Siglos después la situación no ha cambiado tanto como creemos. Los señores feudales de los dos últimos siglos han aparentado ceder ante las revoluciones sociales, renunciando de forma figurada a algunos de sus privilegios. Pero no nos engañemos: la realidad es que no han sido las revoluciones sociales las que han permitido alcanzar a la plebe actual del primer mundo el grado de dignidad que cualquier persona se merece [en el tercer mundo siguen encontrándose en el siglo XIII], nuestro grado de bienestar actual se ha conseguido gracias a las revoluciones industriales y no nos ha salido gratis.

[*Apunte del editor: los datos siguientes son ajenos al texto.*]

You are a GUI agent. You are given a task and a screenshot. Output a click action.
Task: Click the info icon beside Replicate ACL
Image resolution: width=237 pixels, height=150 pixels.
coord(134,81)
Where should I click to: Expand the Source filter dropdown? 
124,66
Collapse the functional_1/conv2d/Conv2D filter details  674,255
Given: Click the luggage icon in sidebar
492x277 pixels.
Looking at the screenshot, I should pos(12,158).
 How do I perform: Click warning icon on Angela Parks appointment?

El avance de la tecnología, propiciado fundamentalmente por un querer producir más, y más barato, ha favorecido el desarrollo de maquinaria que ha liberado al obrero de tener que emplear la mayor parte de su tiempo en trabajar. ¿Alguien se cree que se hubiera conseguido la jornada de 8 horas si no hubieran existido máquinas que reemplazaban, en parte, al motor de sangre?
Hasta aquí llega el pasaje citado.